Für Kaczynski ist das ein Preis, der gezahlt werden muß, um sich von der Herrschaft der Technik zu befreien und die Natur vor dem Zusammenbruch zu bewahren, derweil Malm nicht die Ebene durchbrechen kann, die positiv-negativen Kopplungsprozesse des Industriesystems – Anstieg des Durchschnittsalters, medizinische Versorgung, »grüne Revolution« etc. auf der einen Seite und die Umweltverschmutzung auf der anderen Seite – als aufeinander bezogen zu erkennen, sondern in marxistische Schablonen preßt.

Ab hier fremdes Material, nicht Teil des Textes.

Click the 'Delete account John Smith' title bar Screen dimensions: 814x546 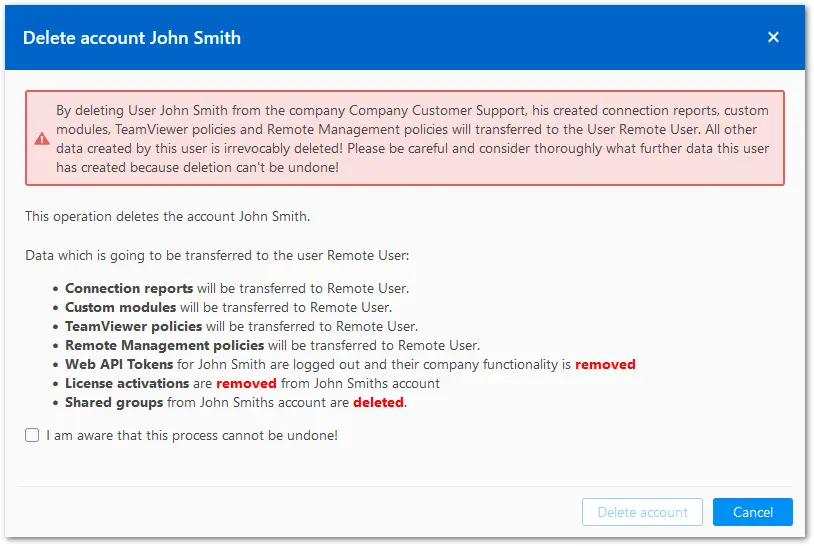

Ungeachtet dessen haben wir in der Kehre 5 gezeigt, daß ökologischer Widerstand, der über die Verbandsarbeit und die Flugblattaktion hinausgeht, seine Berechtigung hat, und daß dieser nicht automatisch links sein muß – die Gründerriege der radikalen Öko-Aktivisten von Earth First! aus den USA sind ein Beweis dafür.
Daher werden beim anstehenden Sommertreffen in Schnellroda vom 30.–31. Juli Martin Lichtmesz und ich darüber diskutieren, was es mit der ökologischen Militanz auf sich hat, wann sie ernst zu nehmen ist und wann nicht, und ob es einen rechten Zugang zu ihr gibt.
Also melden Sie sich an (Informationen zur Anmeldung hier). Wer dort thematisch vorgerüstet erscheinen möchte oder die Ausgabe ganz generell noch nicht bei sich im Regal stehen hat, der greift hier zur Kehre 5 »Ökologie und Militanz«.
Mitleser2
Schick: "Und so ist ihre »neckische« Aufforderung, »eine Pipeline in die Luft zu jagen«, auch zu verstehen. Wer das bierernst nimmt, beweist nur seine Politikunfähigkeit."
Auch hier wieder die falsche und unnötige Relativierung der Ökoterroristen. Versteh ich nicht. Diese rechte, sogenante Ökologie ist mir zuwider.